**** RECORDS TO USE

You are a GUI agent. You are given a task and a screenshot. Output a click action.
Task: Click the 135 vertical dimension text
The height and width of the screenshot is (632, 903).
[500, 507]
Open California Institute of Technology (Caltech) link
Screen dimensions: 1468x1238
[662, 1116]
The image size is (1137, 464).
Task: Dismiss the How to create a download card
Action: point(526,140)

********

EXERCISE PROMPT » Repeat the entries. Keep each one exactly as written.

RESULT »
You are a GUI agent. You are given a task and a screenshot. Output a click action.
Task: Click the 135 vertical dimension text
The height and width of the screenshot is (632, 903).
[500, 507]
Open California Institute of Technology (Caltech) link
Screen dimensions: 1468x1238
[662, 1116]
The image size is (1137, 464).
Task: Dismiss the How to create a download card
Action: point(526,140)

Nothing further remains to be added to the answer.